Al momento della risoluzione del contratto, il Comune aveva incassato 154.860,16 euro escutendo la polizza emessa da COFACE S.A., che garantiva la cauzione definitiva dell’appalto.
Dopo il passaggio in giudicato della sentenza, la società CO.GE.I. ITALIA S.r.l. ha manifestato la volontà di agire nuovamente in giudizio per ottenere la restituzione di quella somma.
Il rischio per l’ente era quello di affrontare una nuova causa civile, con la concreta possibilità di dover restituire l’intero importo.
Il parere dell’Avvocatura e il rischio soccombenza
L’avvocato Alberto Costantini, legale del Comune di Aprilia nel giudizio principale, ha informato l’amministrazione della situazione. In una nota del 25 settembre 2025, il Servizio Avvocatura ha evidenziato “l’assai probabile soccombenza dell’Ente in caso di giudizio”.
Per questo motivo è stata avanzata l’ipotesi di una soluzione bonaria. La Commissione Straordinaria ha deciso di seguire questa strada.
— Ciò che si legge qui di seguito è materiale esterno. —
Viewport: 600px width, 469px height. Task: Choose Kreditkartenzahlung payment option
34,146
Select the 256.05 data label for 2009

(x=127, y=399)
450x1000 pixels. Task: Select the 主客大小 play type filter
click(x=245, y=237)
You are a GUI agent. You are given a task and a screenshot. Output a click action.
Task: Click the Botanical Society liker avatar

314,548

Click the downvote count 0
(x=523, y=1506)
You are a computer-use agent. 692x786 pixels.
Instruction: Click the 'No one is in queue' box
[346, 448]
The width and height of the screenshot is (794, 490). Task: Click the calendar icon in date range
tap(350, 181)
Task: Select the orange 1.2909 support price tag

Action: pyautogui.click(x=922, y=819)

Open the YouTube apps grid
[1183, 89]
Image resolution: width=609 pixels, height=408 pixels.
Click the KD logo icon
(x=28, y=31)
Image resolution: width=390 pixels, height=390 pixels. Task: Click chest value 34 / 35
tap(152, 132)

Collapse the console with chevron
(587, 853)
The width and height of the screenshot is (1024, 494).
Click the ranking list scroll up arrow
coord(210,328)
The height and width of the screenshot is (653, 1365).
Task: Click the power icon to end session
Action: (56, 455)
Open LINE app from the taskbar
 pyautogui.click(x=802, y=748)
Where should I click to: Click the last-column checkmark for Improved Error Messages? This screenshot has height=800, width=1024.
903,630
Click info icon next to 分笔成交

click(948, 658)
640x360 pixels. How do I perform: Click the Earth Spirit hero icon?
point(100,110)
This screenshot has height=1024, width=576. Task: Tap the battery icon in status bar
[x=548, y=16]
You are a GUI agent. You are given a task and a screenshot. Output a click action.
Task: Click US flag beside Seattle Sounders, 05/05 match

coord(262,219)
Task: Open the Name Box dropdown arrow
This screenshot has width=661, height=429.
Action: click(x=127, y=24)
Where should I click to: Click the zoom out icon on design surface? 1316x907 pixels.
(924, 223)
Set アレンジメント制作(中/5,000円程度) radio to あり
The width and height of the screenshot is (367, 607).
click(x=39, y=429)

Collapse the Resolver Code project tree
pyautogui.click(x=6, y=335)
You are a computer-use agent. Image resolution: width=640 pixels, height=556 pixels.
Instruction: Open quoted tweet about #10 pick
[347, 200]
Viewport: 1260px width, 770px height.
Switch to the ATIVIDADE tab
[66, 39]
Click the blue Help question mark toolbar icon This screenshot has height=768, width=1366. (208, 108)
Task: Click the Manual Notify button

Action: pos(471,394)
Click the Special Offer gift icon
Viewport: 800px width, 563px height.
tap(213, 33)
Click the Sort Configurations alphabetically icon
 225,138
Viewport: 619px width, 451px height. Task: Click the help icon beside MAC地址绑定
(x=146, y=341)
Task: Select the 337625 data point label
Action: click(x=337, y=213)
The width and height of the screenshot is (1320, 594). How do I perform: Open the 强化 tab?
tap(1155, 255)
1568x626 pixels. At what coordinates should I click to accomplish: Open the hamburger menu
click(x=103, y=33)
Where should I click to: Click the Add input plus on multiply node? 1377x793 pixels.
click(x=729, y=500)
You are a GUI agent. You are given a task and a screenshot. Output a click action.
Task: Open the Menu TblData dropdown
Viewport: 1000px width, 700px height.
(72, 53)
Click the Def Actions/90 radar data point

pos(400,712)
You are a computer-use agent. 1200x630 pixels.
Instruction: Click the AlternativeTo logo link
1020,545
È stata formulata un’offerta di 120mila euro, inferiore rispetto ai 154.860,16 euro richiesti.
Dopo uno scambio di comunicazioni tra i legali, sia CO.GE.I. ITALIA S.r.l. sia COFACE S.A. hanno accettato il pagamento “a saldo e stralcio” della somma proposta.
L’accordo da 120mila euro
Con la deliberazione del 26 febbraio 2026, la Commissione Straordinaria ha dato il via libera alla bozza di accordo transattivo predisposta dai difensori delle parti.
In cambio, la società rinuncerà ad avviare un nuovo giudizio civile per la restituzione dell’intera fideiussione escussa.
Nel testo della delibera si sottolinea che l’accordo rappresenta “un indubbio vantaggio per l’Ente”. Il beneficio economico è quantificato in 34.860,16 euro, pari alla differenza tra quanto incassato nel gennaio 2021 e quanto sarà ora restituito.
Tra la condanna principale e la nuova transazione, l’esborso complessivo supera gli 840mila euro.
Con l’accordo raggiunto, il Comune di Aprilia evita un nuovo processo e chiude un ulteriore capitolo legato all’appalto per l’ampliamento del depuratore comunale.